Man, I am so lucky in life because I did little crazy things that I was so worried about and never got busted for them by authority! I ended up bugging people who wanted me to leave them alone. I was so mad and got back at them; they never got me in trouble to the point of being arrested. Cops came over too and handcuffed me, but I went nowhere. Man, I am so lucky! I even did it repetitiously too; boy, I am so very fortunate that my criminal record never came to fruition.
I just happen to be lucky like that in those small areas dealing with slightly insignificant people when comparing it to the spectrum of billions of people living in this world. I'm now realizing that instead of playing video games or watching T.V. while I'm bored or even about surfing the Internet for interesting stories or facts I want to read or view photos about, I should be just going after doing my boring thing!
I'm sort of saying that while I'm laughing because I'm bored with investing in myself. I don't get all giddy about doing myself.
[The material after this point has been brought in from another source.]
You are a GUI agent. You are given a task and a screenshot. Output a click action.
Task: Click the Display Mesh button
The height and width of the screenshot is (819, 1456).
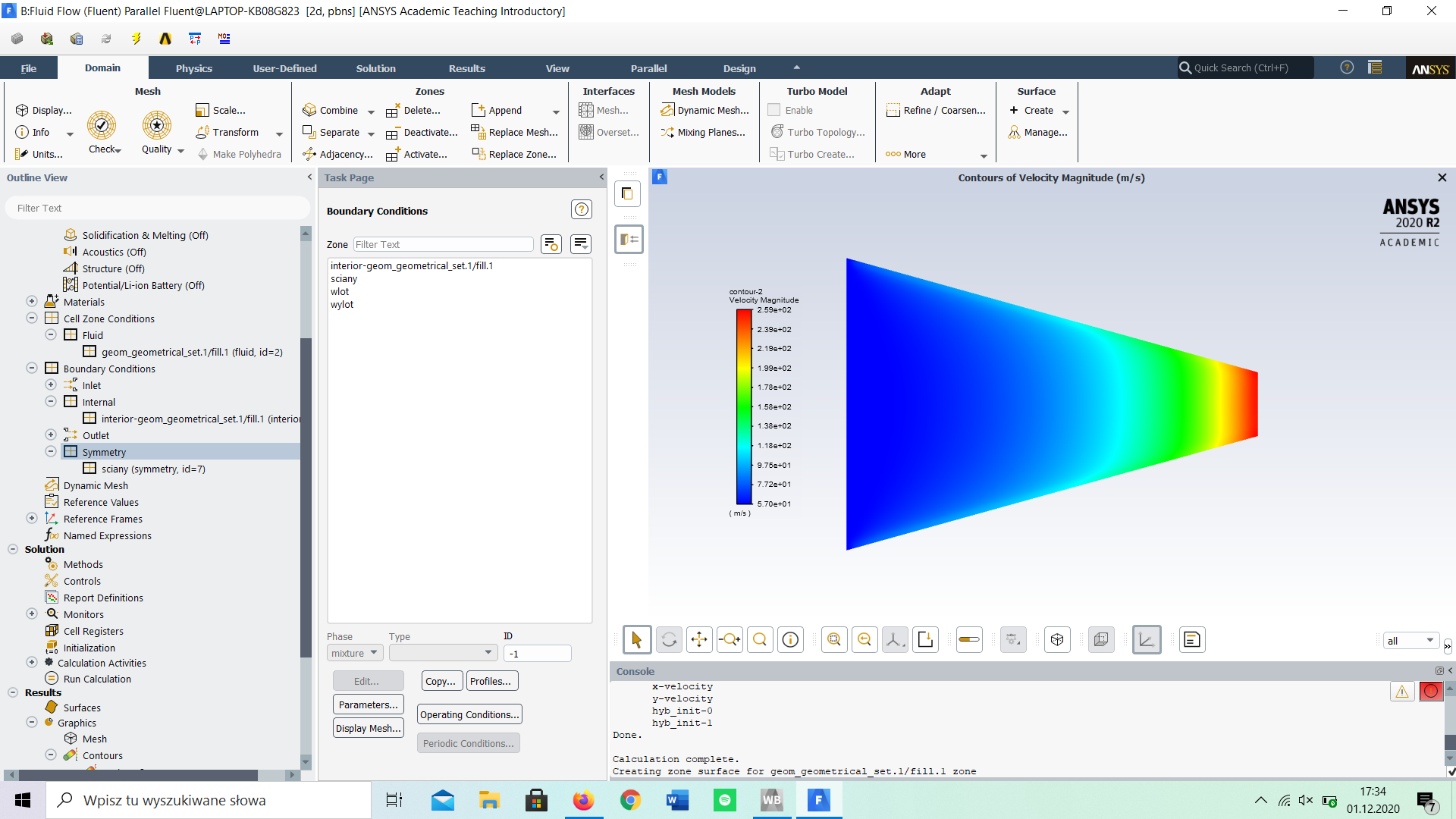click(368, 728)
I know one person which I'm not going to mention a name with but likes to show off so much even while being so unlucky in life to the point that it gets annoying. Maybe that's how the person likes to just get off in general. Well, I can understand the person needs to make a living and feel good about something, so maybe that's a way for the person to say the person is a contender from just being annoying. I'm intentionally not even mentioning the gender of this person either, to conceal every hint of identity.
This blog has been starting to get very useful for me because I'm realizing that I'm turning a little more eloquent in my writing. A few people have commented that I come across as an intelligent person for writing on here. I'm sure readers are on here for any reason, but it looks like I spread a little bit of good-willed humor on here, but not so crazy to the point that it becomes so controversial the Feds need to come over and shut it down!